Three days before Park’s proposal of a three-way summit, Abe and China’s President Xi Jinping held a 25-minute meeting on the sidelines of the APEC summit in November. The Abe–Xi meeting followed an agreement to resume political, security and diplomatic dialogue. Sino–Japanese relations have spiralled downwards since the collision between a Chinese fishing trawler and two Japanese Coast Guard patrol boats in September 2010. Japan’s nationalisation of three of the disputed Senkaku/Diaoyu Islands in 2012 worsened already tenuous bilateral ties. Xi and Abe had not held a meeting since they each took office in 2012.

While the Xi-Abe meeting at the APEC summit does not indicate a resolution of the underlying issues plaguing Sino-Japanese ties, it is nevertheless a symbolic achievement. Both sides have reiterated the importance of the bilateral relationship, and agreed to establish a maritime crisis management mechanism. Should relations between the two Northeast Asian countries improve, South Korea, as the non-major power, could be relegated to the back seat in regional dynamics.

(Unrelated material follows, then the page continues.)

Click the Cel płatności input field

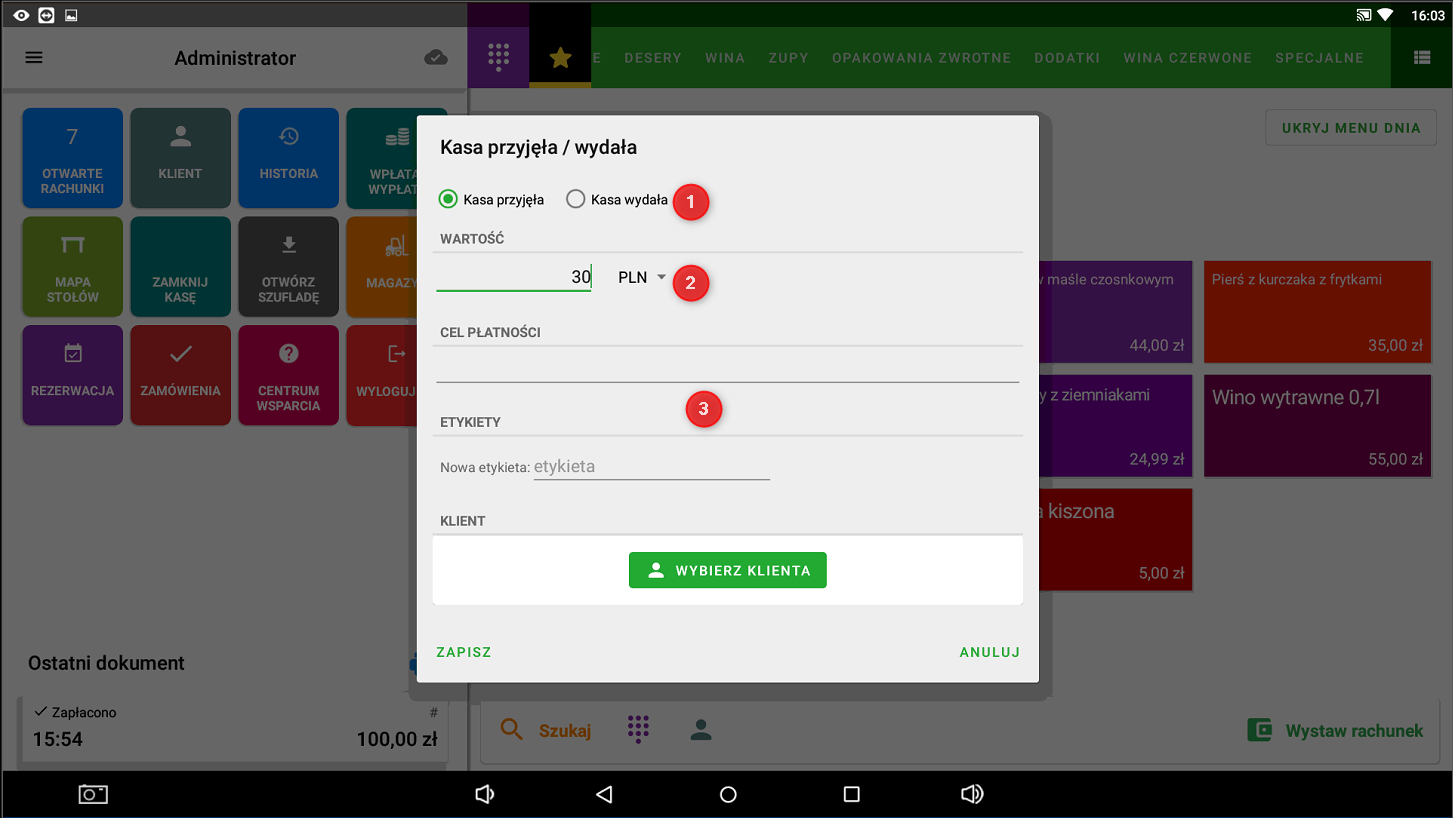pyautogui.click(x=727, y=367)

Another Northeast Asian bilateral relationship that has shown signs of thawing is that between Japan and North Korea. Anti-Japanese sentiment in North Korea stems from the former’s past colonial rule over the Korean peninsula. In Japan, hostility toward North Korea arises from the latter’s abduction of Japanese citizens in the 1970s and 1980s, as well as the nuclear and missile threat posed by the secretive regime.

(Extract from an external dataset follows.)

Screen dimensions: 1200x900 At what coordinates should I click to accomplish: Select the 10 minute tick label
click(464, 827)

This year, however, Tokyo and Pyongyang have resumed talks on the abduction issue, which had been stalled for a decade. No significant breakthrough has been made so far, but Japan has lifted some economic sanctions on Pyongyang and dangled the promise of humanitarian aid. While still very limited in nature, this development is significant because it suggests that a united US–Japan–South Korea strategy to deal with North Korea could potentially be undermined and South Korea’s interests on the issue sidelined.

Admittedly, recent developments in Sino–Japan and Japan–North Korean relations might not bear fruit. After all, tensions among these countries are longstanding and arise from deep-seated historical issues that seem unlikely to be resolved anytime soon. Yet, considering the possibility of improving Sino–Japanese relations on the one hand and thawing Japan-North Korean relations on the other, South Korea could increasingly find itself diplomatically isolated from its neighbours. Park’s timely proposal of resuming the trilateral summit, therefore, could be a step to prevent that scenario from coming to pass.

With the Trilateral Cooperation Secretariat based in Seoul and South Korea as the current chair of the trilateral summit, Park’s proposal reminds her neighbours that South Korea could assume an important role in Northeast Asia even if it is a non-major power. At the same time, the resumption of the trilateral summit would contribute to the realisation of Park’s Northeast Asia Peace and Cooperation Initiative (NAPCI), which calls for establishing regional peace and stability through multilateral cooperation and trust.

South Korea has since the late 1990s identified itself as a middle power. In the current climate, Seoul-led progress on the trilateral summit and the NAPCI would help to further cement South Korea’s status as a middle power in regional affairs.

Sarah Teo is an Associate Research Fellow with the Multilateralism and Regionalism Programme, S. Rajaratnam School of International Studies (RSIS), Nanyang Technological University.